В общем, съёмки закончились, группа приехала в аэропорт Симферополя, зарегистрировалась и двинулась на посадку. Когда выходили из автобуса, звезда своим мягким голосом с протяжным акцентом попросила:
– Витенька, возьмите мою сумку, если вас это не затруд-ни-ит…
– Конечно, Рута Яновна, – с готовностью подхватил я довольно тяжёлую ручную кладь, ещё ничего не понимая.
На трапе звезда вдруг остановилась и ахнула:
– Боже, я, кажется, забыла в номере партийный билет!
– Ничего, мы сейчас пошлём кого-нибудь за ним! – успокоил директор картины, которому по должности приходилось разруливать и не такие накладки.
– Харитон Маркович, что вы такое говорите! – начала сердиться народная артистка. – Я не могу кому-нибудь доверить мой партийный билет. К тому же я не помню, куда его положила… Нет, надо вернуться в гостиницу!
– Рута Яновна, голубушка, – взмолился директор, – вы не успеете. Посадка заканчивается!
– Ничего. Полечу следующим рейсом.
– Но следующий – завтра!
– Значит, я полечу завтра. Переночую в гостинице. В чём проблема? Поменяйте билеты, перебронируйте номер!
– Но это не входит в смету…
– Что? Ах, вот как! Вычтите из моих съёмочных… – Она царственно повернулась и стала величаво спускаться по трапу.
Пассажиры, узнавая актрису, почтительно расступались. Уже сойдя на плиты взлётной полосы, звезда вдруг спохватилась, отыскала меня глазами и растерянно воскликнула со своим неповторимым прибалтийским акцентом:
– Витенька, а как же моя сумка?
Я вопросительно посмотрел на директора.
– Иди к ней! Бегом!
– Но посадка заканчивается, Харитон Маркович!
– Всё беру на себя! Не отходи от неё ни на шаг. Лови такси. Отвечаешь головой. Прилетишь тоже завтра. Всё оплачу. Премию выпишу! Бегом! Нет, вы меня всё-таки подведёте под статью!
Я догнал народную артистку. Мы вернулись в отель. Всю дорогу от Симферополя до ялтинской «Ореанды» она волновалась, что никак не может вспомнить, куда положила партбилет.
– Витенька, вы представляете, что начнётся, если я его не найду? У меня столько врагов и завистниц!
Когда мы вошли в её люкс, куда ещё никого не успели поселить, я участливо:
– Вспомнили, Рута Яновна?
– Конечно! – Она лукаво улыбнулась и достала краснокожую книжицу из своей лаковой сумочки. – Не теряй времени, дурачок, а то выключат горячую воду.
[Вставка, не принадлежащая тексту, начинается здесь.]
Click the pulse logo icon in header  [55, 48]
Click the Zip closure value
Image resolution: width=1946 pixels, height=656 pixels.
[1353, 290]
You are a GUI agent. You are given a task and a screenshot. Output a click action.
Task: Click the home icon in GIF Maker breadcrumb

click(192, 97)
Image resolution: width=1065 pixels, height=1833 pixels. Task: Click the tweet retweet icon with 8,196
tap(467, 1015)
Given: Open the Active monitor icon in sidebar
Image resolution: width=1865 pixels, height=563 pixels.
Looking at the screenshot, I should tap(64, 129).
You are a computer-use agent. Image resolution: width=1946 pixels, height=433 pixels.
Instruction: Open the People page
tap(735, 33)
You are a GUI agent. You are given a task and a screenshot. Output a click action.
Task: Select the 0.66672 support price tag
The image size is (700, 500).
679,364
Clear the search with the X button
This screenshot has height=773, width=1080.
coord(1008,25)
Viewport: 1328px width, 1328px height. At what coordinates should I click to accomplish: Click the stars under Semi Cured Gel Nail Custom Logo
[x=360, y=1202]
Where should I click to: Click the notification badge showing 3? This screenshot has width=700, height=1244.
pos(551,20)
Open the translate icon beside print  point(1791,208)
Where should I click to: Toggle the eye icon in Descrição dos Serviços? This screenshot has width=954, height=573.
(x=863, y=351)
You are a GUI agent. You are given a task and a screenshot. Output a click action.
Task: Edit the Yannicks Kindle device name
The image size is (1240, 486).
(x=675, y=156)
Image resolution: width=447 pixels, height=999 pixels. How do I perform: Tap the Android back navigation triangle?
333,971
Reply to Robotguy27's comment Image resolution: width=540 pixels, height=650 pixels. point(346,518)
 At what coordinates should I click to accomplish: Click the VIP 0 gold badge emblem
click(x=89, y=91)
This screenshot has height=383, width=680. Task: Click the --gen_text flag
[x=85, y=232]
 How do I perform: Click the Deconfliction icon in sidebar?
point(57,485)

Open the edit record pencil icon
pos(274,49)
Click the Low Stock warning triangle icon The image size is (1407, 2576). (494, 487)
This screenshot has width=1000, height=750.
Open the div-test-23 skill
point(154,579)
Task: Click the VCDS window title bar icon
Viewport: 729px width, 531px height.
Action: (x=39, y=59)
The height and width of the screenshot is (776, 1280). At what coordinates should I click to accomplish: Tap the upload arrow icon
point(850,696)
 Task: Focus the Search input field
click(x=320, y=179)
Дело в том, что в Крыму в сезон горячую воду давали три раза вдень: утром, в обед и вечером. А утомлённое бронзовое солнце уже садилось в море. Опускался тёплый пряный южный вечер. Звенели цикады, и веяло цветущими магнолиями. Ну а далее, как писали в романах XIX века, набросим покрывало скромности на то, что случилось потом и продолжалось до рассвета. Одно я вам заявляю официально, слухи о холодности балтийских дам – это злостная клевета невежд. Утром мы отбыли в Москву, а там Рута Яновна пересела на другой самолёт и перенеслась в свою родную Колывань. Потом мы не раз встречались на фестивалях, съездах кинематографистов, телевизионных посиделках, даже как-то попали с ней в одну загранпоездку, но она никогда ничем: ни взглядом, ни движением, ни мимолётной улыбкой не напомнила мне о том, как мы до утра искали в номере ялтинского люкса её партбилет. Великая была женщина. Во всех смыслах! Ну, Юра, вы придумали сюжетный ход?
– Нет ещё…
– Тогда расскажите мне что-нибудь!
– Даже не знаю…
– Как это не знаете? Вспоминайте! Учитесь работать в соавторстве!
В это время с улицы донёсся усиленный громкоговорителем суровый голос блюстителя дорожного движения: «Водитель автомобиля, государственный номер МО 45–18 Ж, немедленно прекратите движение!» Мы вышли на лоджию и увидели, как жёлто-синяя милицейская машина гонится за удирающей серебристой иномаркой.
– Уйдёт! – воскликнул я.
– При выезде на Минку перехватят. Там будка и пост, – со знанием дела возразил мой соавтор.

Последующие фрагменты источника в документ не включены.